### RECORDS SHOWN
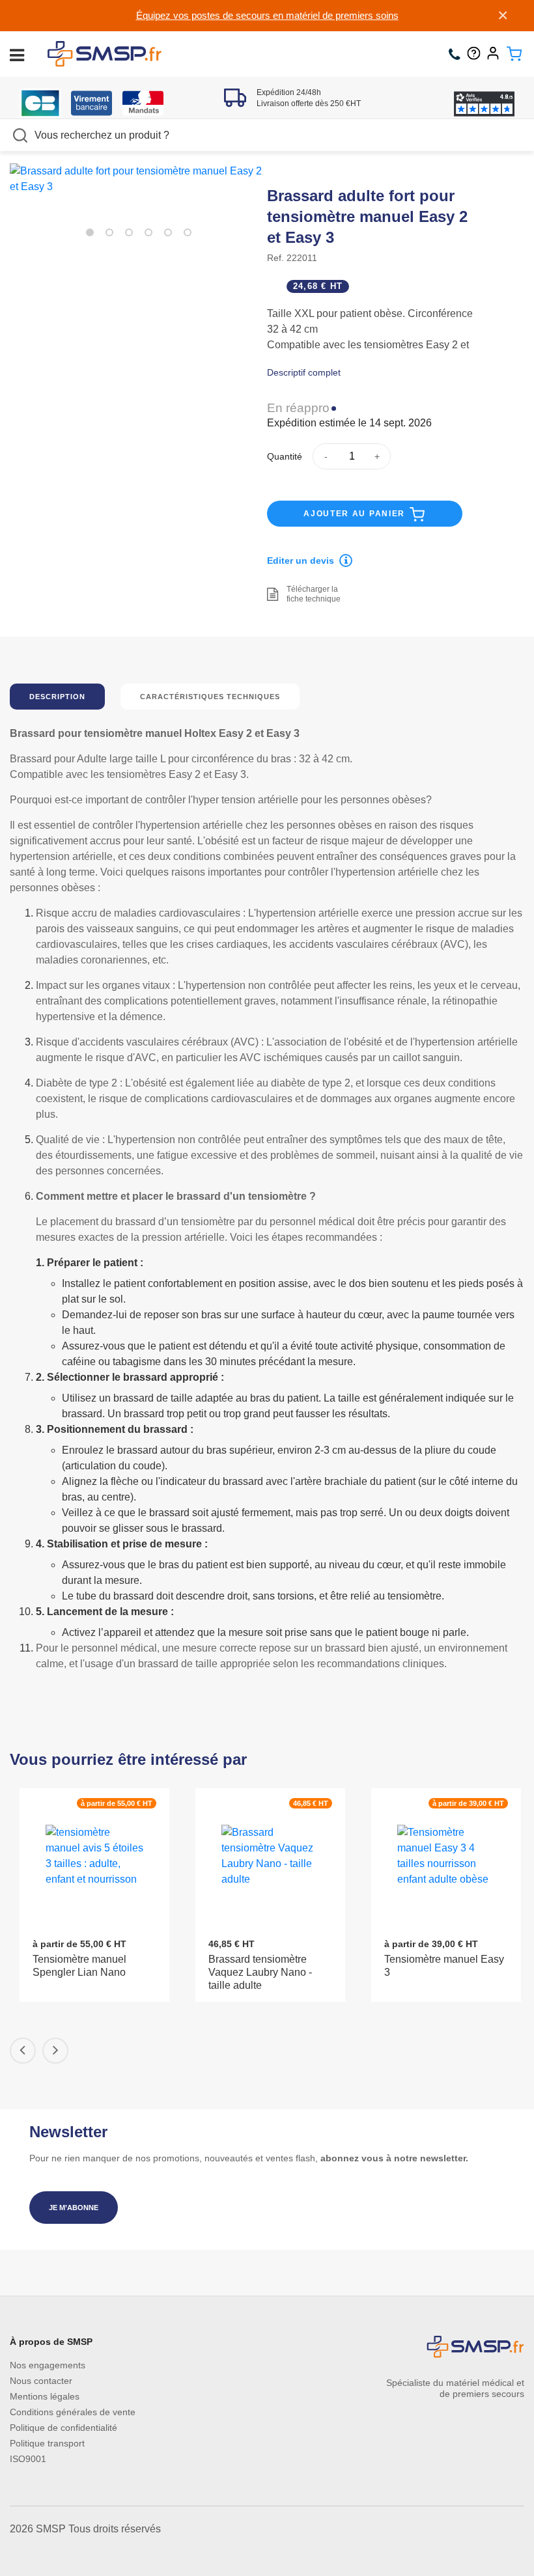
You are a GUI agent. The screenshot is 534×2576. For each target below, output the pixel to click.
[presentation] (23, 2051)
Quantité (284, 456)
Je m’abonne (73, 2207)
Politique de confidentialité (63, 2427)
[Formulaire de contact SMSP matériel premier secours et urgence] (477, 54)
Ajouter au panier (355, 513)
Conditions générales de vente (72, 2412)
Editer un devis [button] (300, 560)
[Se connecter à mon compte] (496, 54)
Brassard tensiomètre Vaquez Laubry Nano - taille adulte (260, 1972)
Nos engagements (47, 2365)
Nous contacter (41, 2380)
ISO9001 (28, 2459)
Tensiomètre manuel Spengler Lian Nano (79, 1966)
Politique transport (47, 2443)
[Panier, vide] (514, 54)
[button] (90, 232)
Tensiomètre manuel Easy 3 (444, 1966)
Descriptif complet (304, 372)
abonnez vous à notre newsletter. (394, 2158)
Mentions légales (44, 2396)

### EXERCISE INSTRUCTIONS
Print each line of the material above exactly, with the pictures removed from your copy.

### WRITTEN SOLUTION
You are a GUI agent. The screenshot is 534×2576. For each target below, output the pixel to click.
[presentation] (23, 2051)
Quantité (284, 456)
Je m’abonne (73, 2207)
Politique de confidentialité (63, 2427)
[Formulaire de contact SMSP matériel premier secours et urgence] (477, 54)
Ajouter au panier (355, 513)
Conditions générales de vente (72, 2412)
Editer un devis [button] (300, 560)
[Se connecter à mon compte] (496, 54)
Brassard tensiomètre Vaquez Laubry Nano - taille adulte (260, 1972)
Nos engagements (47, 2365)
Nous contacter (41, 2380)
ISO9001 (28, 2459)
Tensiomètre manuel Spengler Lian Nano (79, 1966)
Politique transport (47, 2443)
[Panier, vide] (514, 54)
[button] (90, 232)
Tensiomètre manuel Easy 3 (444, 1966)
Descriptif complet (304, 372)
abonnez vous à notre newsletter. (394, 2158)
Mentions légales (44, 2396)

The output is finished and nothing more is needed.